Charles Kirk (The Kirk Report): November trends
"Historical trends have not been particularly useful this year, but I know
many of you like for me to pass this kind of information on so I'm more than
happy to do so.
"A few things that you may want to know include:
"The Dow has been down only three Novembers in the last 14 post-election years
"Today [Monday] starts of the 'Best Six Months' of the year.

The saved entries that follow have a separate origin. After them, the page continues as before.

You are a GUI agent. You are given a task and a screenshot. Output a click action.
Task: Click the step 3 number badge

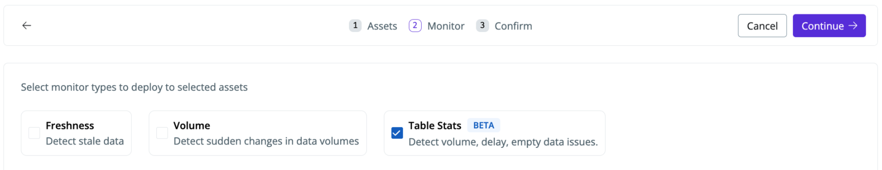482,26
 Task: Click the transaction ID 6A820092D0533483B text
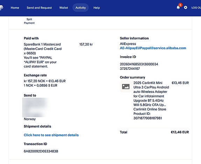click(41, 151)
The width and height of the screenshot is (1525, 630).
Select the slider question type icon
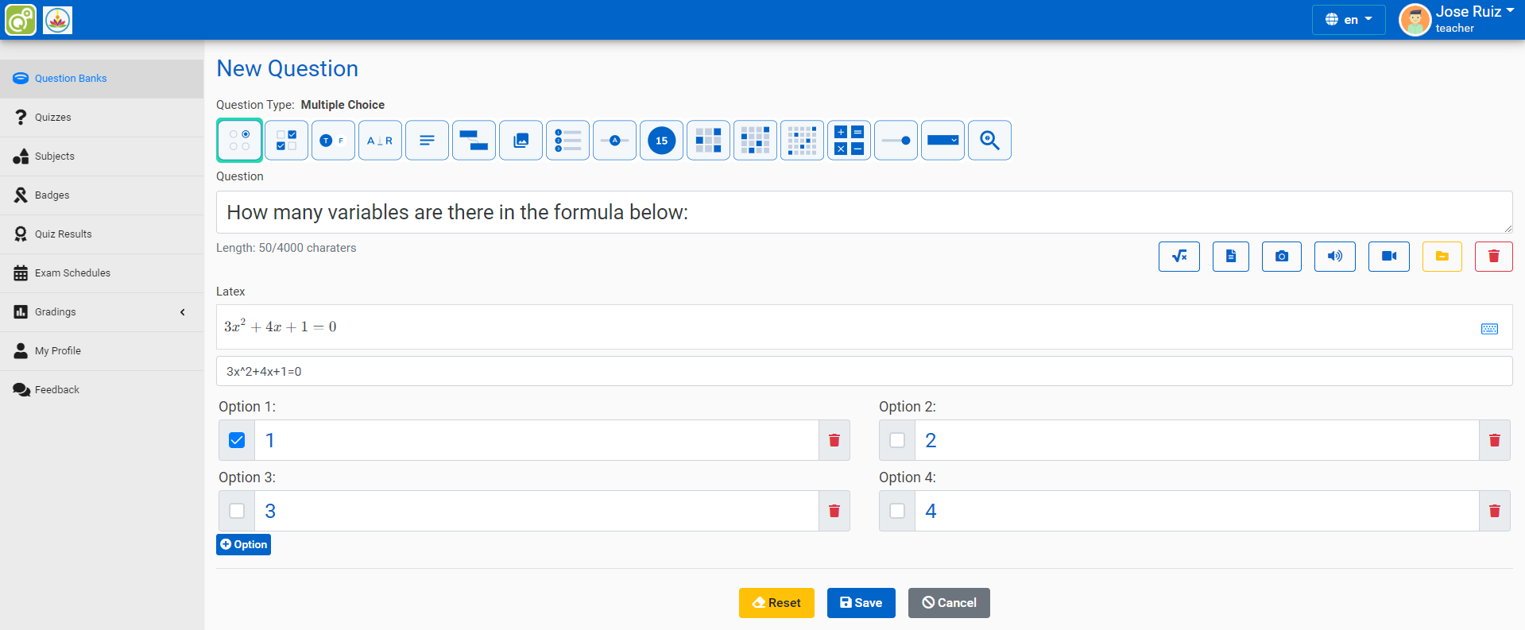coord(896,141)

Investing in
the Dow Jones Industrial Average between November 1 and April 30 and then switching
into fixed income for the other six months has produced a +7.6% gain versus
the +0.6% gain since 1950.
"Historically, November is the number one best performance month for the S&P
500. It is also the number two best performance month historically for the
Nasdaq since 1971.
"As you can see from CXO Advisory's trading calendar, November tends to start
off strong, pull back, and then close with a nice gain."
Bespoke: Another dip in the earnings beat rate
"More than 1,800 US companies have now reported third quarter numbers, and
as shown below, the percentage of them that beat earnings estimates has dropped
below 70% to 69%. Based on the first half of earnings season, it looked like
this quarter might register the highest 'beat' rate in at least a decade, but
if the trend continues, this quarter might not even beat the 68% reading seen
in Q2 '09. Earnings season ends next Thursday when Wal-Mart reports."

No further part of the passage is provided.